At Touchmark, we offer a range of opportunities to participate in physical activity, cognitive enhancement programming, and social events through our Life Enrichment/Wellness programs. The notion of a new year, new you does not need to end in February. Make a commitment to positive health changes today.
10 steps to whole-person wellness
  1. Each day, participate in stimulating brain activities, such as reading the newspaper and solving puzzles.
  2. Eat a diet rich in fruits and vegetables, as the antioxidants can decrease damage to cells.
  3. Get at least seven or eight hours of sleep each day, even if it requires a nap.
  4. Manage stress levels.
  5. Maintain social relationships and engage in social activities.
  6. Exercise 30 minutes a day, using a combination of aerobic exercise and strength training.
  7. Eat fish containing omega-fatty acids at least twice a week, as the omega-3s are good for the brain, mood, and memory ability.

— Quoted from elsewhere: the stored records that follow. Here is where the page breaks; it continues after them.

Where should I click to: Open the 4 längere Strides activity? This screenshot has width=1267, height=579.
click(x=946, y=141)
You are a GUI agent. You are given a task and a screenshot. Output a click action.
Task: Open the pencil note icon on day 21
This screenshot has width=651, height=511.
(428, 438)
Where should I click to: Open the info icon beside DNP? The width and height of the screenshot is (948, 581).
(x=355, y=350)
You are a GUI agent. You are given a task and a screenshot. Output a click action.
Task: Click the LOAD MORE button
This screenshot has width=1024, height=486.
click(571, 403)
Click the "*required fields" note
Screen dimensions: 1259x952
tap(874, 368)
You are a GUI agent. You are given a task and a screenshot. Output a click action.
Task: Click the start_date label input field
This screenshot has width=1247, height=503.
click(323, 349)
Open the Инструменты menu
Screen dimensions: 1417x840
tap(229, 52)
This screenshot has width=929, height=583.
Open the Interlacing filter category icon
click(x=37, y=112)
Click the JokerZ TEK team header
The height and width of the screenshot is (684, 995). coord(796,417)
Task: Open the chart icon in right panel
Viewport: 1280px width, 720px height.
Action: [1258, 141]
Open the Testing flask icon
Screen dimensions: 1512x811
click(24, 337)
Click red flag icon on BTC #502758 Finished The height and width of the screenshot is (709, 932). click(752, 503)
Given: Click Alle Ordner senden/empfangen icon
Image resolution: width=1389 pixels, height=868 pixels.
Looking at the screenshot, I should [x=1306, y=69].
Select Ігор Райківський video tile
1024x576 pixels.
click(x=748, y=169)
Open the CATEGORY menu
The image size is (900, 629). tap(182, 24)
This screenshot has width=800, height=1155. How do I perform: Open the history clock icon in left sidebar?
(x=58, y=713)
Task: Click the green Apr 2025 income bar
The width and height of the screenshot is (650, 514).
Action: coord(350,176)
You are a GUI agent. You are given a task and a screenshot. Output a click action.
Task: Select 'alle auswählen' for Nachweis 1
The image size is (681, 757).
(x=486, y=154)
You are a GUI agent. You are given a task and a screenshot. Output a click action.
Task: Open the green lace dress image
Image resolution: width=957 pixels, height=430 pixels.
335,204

  8. Try to learn something new every day.
  9. Continue to give back to your community and the causes you hold dear.
  10. Nurture your spiritual self.
Dr. Marge’s Smoothie Recipe
Follow Marge’s example. Drink this beverage early in the morning to get a head start on eating five to eight servings of fresh fruits and vegetables each day as well as some of your daily calcium and protein requirements.
  • 1/2 cup nonfat plain yogurt
    (Any yogurt that contains acidophilus and other live culture growth will work, including soy or other nondairy options.)
  • 1/4 to 1/2 cup fresh or frozen blueberries, raspberries, blackberries, or berries of choice
    (Using two types of berries makes the drink even more tasty and nutritious.)
  • 1/2 banana
  • 1 kiwi, peeled and diced
  • 4 oz. orange juice
    (preferably not from concentrate) or 4 oz. combined cranberry and orange juice
Mix everything with a hand blender or food processor. Double the recipe to share with a friend or family member.